▸ **EXTRACTED RECORDS**
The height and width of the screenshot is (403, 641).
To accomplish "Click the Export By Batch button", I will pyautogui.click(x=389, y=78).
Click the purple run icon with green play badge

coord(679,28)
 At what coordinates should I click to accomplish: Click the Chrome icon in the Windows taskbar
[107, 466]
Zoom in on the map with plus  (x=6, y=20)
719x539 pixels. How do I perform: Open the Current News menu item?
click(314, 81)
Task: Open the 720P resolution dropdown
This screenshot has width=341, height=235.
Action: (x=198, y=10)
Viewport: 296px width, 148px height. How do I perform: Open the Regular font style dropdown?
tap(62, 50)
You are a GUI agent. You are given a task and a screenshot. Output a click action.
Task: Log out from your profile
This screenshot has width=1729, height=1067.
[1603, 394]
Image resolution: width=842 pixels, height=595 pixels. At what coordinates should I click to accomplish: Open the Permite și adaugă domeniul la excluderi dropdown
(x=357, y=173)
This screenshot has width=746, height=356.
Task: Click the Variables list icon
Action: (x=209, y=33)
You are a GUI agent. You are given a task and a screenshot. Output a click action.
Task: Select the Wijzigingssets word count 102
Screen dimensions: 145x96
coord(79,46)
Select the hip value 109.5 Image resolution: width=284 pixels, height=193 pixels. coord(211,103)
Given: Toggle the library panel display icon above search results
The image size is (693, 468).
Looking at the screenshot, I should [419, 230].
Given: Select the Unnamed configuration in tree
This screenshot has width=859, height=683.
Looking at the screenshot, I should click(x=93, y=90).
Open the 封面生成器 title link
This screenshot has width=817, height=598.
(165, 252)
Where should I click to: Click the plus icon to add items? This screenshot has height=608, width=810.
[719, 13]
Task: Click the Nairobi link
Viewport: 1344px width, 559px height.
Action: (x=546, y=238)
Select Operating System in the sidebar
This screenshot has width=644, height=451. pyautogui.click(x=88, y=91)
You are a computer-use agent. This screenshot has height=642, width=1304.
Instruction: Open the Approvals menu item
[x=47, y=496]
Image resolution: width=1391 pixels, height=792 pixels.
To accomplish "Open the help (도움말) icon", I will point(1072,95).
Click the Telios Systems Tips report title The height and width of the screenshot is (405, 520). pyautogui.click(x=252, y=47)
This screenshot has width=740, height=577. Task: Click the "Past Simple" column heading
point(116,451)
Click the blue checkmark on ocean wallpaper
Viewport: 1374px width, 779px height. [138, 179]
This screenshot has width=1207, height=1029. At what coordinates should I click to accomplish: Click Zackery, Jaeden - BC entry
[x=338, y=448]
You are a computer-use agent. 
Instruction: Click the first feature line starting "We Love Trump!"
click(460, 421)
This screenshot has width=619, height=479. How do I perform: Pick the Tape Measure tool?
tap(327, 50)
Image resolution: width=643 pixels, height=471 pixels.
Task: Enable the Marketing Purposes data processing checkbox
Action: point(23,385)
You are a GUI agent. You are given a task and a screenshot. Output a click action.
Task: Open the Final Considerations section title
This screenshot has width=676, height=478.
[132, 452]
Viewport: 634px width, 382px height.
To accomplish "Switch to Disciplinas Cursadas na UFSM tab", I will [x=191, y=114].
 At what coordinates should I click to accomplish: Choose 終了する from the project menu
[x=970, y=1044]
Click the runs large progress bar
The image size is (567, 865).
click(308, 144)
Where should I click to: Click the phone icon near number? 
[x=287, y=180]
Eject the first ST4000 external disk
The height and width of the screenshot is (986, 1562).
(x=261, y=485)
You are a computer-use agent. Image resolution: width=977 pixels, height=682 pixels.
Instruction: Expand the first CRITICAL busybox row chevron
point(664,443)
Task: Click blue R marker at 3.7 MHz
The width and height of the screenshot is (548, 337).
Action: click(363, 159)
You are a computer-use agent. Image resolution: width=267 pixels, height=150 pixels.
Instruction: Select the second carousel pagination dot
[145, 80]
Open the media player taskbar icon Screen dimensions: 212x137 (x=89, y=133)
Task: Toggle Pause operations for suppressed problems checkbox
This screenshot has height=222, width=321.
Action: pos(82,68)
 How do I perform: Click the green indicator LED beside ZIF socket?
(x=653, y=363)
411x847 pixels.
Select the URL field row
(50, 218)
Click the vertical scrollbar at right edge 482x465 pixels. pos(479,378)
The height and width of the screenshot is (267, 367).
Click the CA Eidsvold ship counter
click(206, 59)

▸ **TASK DIRECTIONS**
The task requires an exact copy of all the lines above.

▸ **TASK ANSWER**
The height and width of the screenshot is (403, 641).
To accomplish "Click the Export By Batch button", I will pyautogui.click(x=389, y=78).
Click the purple run icon with green play badge

coord(679,28)
 At what coordinates should I click to accomplish: Click the Chrome icon in the Windows taskbar
[107, 466]
Zoom in on the map with plus  (x=6, y=20)
719x539 pixels. How do I perform: Open the Current News menu item?
click(314, 81)
Task: Open the 720P resolution dropdown
This screenshot has width=341, height=235.
Action: (x=198, y=10)
Viewport: 296px width, 148px height. How do I perform: Open the Regular font style dropdown?
tap(62, 50)
You are a GUI agent. You are given a task and a screenshot. Output a click action.
Task: Log out from your profile
This screenshot has width=1729, height=1067.
[1603, 394]
Image resolution: width=842 pixels, height=595 pixels. At what coordinates should I click to accomplish: Open the Permite și adaugă domeniul la excluderi dropdown
(x=357, y=173)
This screenshot has width=746, height=356.
Task: Click the Variables list icon
Action: (x=209, y=33)
You are a GUI agent. You are given a task and a screenshot. Output a click action.
Task: Select the Wijzigingssets word count 102
Screen dimensions: 145x96
coord(79,46)
Select the hip value 109.5 Image resolution: width=284 pixels, height=193 pixels. coord(211,103)
Given: Toggle the library panel display icon above search results
The image size is (693, 468).
Looking at the screenshot, I should [419, 230].
Given: Select the Unnamed configuration in tree
This screenshot has width=859, height=683.
Looking at the screenshot, I should click(x=93, y=90).
Open the 封面生成器 title link
This screenshot has width=817, height=598.
(165, 252)
Where should I click to: Click the plus icon to add items? This screenshot has height=608, width=810.
[719, 13]
Task: Click the Nairobi link
Viewport: 1344px width, 559px height.
Action: (x=546, y=238)
Select Operating System in the sidebar
This screenshot has width=644, height=451. pyautogui.click(x=88, y=91)
You are a computer-use agent. This screenshot has height=642, width=1304.
Instruction: Open the Approvals menu item
[x=47, y=496]
Image resolution: width=1391 pixels, height=792 pixels.
To accomplish "Open the help (도움말) icon", I will point(1072,95).
Click the Telios Systems Tips report title The height and width of the screenshot is (405, 520). pyautogui.click(x=252, y=47)
This screenshot has width=740, height=577. Task: Click the "Past Simple" column heading
point(116,451)
Click the blue checkmark on ocean wallpaper
Viewport: 1374px width, 779px height. [138, 179]
This screenshot has width=1207, height=1029. At what coordinates should I click to accomplish: Click Zackery, Jaeden - BC entry
[x=338, y=448]
You are a computer-use agent. 
Instruction: Click the first feature line starting "We Love Trump!"
click(460, 421)
This screenshot has width=619, height=479. How do I perform: Pick the Tape Measure tool?
tap(327, 50)
Image resolution: width=643 pixels, height=471 pixels.
Task: Enable the Marketing Purposes data processing checkbox
Action: point(23,385)
You are a GUI agent. You are given a task and a screenshot. Output a click action.
Task: Open the Final Considerations section title
This screenshot has width=676, height=478.
[132, 452]
Viewport: 634px width, 382px height.
To accomplish "Switch to Disciplinas Cursadas na UFSM tab", I will [x=191, y=114].
 At what coordinates should I click to accomplish: Choose 終了する from the project menu
[x=970, y=1044]
Click the runs large progress bar
The image size is (567, 865).
click(308, 144)
Where should I click to: Click the phone icon near number? 
[x=287, y=180]
Eject the first ST4000 external disk
The height and width of the screenshot is (986, 1562).
(x=261, y=485)
You are a computer-use agent. Image resolution: width=977 pixels, height=682 pixels.
Instruction: Expand the first CRITICAL busybox row chevron
point(664,443)
Task: Click blue R marker at 3.7 MHz
The width and height of the screenshot is (548, 337).
Action: click(363, 159)
You are a computer-use agent. Image resolution: width=267 pixels, height=150 pixels.
Instruction: Select the second carousel pagination dot
[145, 80]
Open the media player taskbar icon Screen dimensions: 212x137 (x=89, y=133)
Task: Toggle Pause operations for suppressed problems checkbox
This screenshot has height=222, width=321.
Action: pos(82,68)
 How do I perform: Click the green indicator LED beside ZIF socket?
(x=653, y=363)
411x847 pixels.
Select the URL field row
(50, 218)
Click the vertical scrollbar at right edge 482x465 pixels. pos(479,378)
The height and width of the screenshot is (267, 367).
Click the CA Eidsvold ship counter
click(206, 59)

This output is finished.